I went to Texas A&M University in College Station because I had worked at a veterinary clinic for my junior and senior years of high school and knew, without a doubt, that I had what it took to be a veterinarian.
(Spoiler alert: I didn’t)
I dropped Organic Chemistry on my first go-round at the start of my sophomore year at A&M, becuase there was no way I was going to pass. When I re-took it that spring semester, I got a D. No one gets into veterinary school at A&M with a D on their transcript. At least without getting a Masters first. Ain’t nobody got time for that. Or money. Have you seen what graduate school costs? It’s nuts.
So I did what every girl who has seen Thelma And Louise would do and I rode out west in my classic convertible, killed a guy, robbed a store, and drove off a cliff with my best friend.
OK, none of that is true, but I did take a month-long break and hit the road for a bit, keeping a Moleskine of observations and a list of the state parks I enjoyed. I took along a few books and fell in love with stories, and thought that maybe that’s what I could do.

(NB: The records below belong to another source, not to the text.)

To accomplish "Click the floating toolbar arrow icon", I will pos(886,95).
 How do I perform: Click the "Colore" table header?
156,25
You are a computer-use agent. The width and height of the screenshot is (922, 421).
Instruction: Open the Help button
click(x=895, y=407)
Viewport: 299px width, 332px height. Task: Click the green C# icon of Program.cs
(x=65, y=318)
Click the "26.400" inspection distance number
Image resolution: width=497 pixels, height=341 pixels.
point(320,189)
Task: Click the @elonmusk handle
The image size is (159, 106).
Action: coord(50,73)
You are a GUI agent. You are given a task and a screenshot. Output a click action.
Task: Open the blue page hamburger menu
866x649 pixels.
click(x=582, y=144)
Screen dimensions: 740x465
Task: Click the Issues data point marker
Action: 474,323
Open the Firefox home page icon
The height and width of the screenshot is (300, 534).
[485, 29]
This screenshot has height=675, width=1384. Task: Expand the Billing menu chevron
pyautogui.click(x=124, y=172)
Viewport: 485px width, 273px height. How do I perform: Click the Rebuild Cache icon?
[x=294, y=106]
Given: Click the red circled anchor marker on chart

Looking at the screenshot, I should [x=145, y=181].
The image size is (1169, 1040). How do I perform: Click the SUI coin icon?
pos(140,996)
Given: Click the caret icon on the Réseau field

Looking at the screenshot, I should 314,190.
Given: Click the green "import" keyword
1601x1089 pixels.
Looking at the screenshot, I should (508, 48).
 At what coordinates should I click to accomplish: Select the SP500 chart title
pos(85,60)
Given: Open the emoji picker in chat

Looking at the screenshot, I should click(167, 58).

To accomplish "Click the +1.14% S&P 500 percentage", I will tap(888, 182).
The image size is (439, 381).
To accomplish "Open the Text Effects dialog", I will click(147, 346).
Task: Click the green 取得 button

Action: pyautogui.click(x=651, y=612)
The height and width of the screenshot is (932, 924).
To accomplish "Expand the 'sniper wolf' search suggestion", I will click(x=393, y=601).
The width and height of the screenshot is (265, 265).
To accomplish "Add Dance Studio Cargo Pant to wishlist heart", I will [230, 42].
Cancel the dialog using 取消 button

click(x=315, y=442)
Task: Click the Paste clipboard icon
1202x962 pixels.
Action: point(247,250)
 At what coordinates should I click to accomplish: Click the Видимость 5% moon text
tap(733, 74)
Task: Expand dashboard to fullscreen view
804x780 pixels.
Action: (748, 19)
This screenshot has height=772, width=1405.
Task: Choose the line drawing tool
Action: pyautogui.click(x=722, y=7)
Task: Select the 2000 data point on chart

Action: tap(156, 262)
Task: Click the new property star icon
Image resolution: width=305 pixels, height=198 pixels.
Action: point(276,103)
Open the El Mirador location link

I’ll never forget what my mother said when I came back to my parents’ home in Conroe to break the news of my changing majors from biomedical science to journalism:
“I always knew you’d be a writer.”
Her words sucked the air right out of my lungs. All I could think about was why she waited to tell me that now, right as I was reviewing my coursework with my advisor and trying to work with all of my biology and chemistry credits and not before I took Organic Chemistry. Twice.
Since then, she’s been my biggest supporter. When I got my first column published in The Dallas Morning News, she celebrated. A lifelong reader with a curious mind, my mother has always been the first to like, share, and brag on my work. She’s an incredible woman and my daily inspiration.
But she could really stand to work on her timing.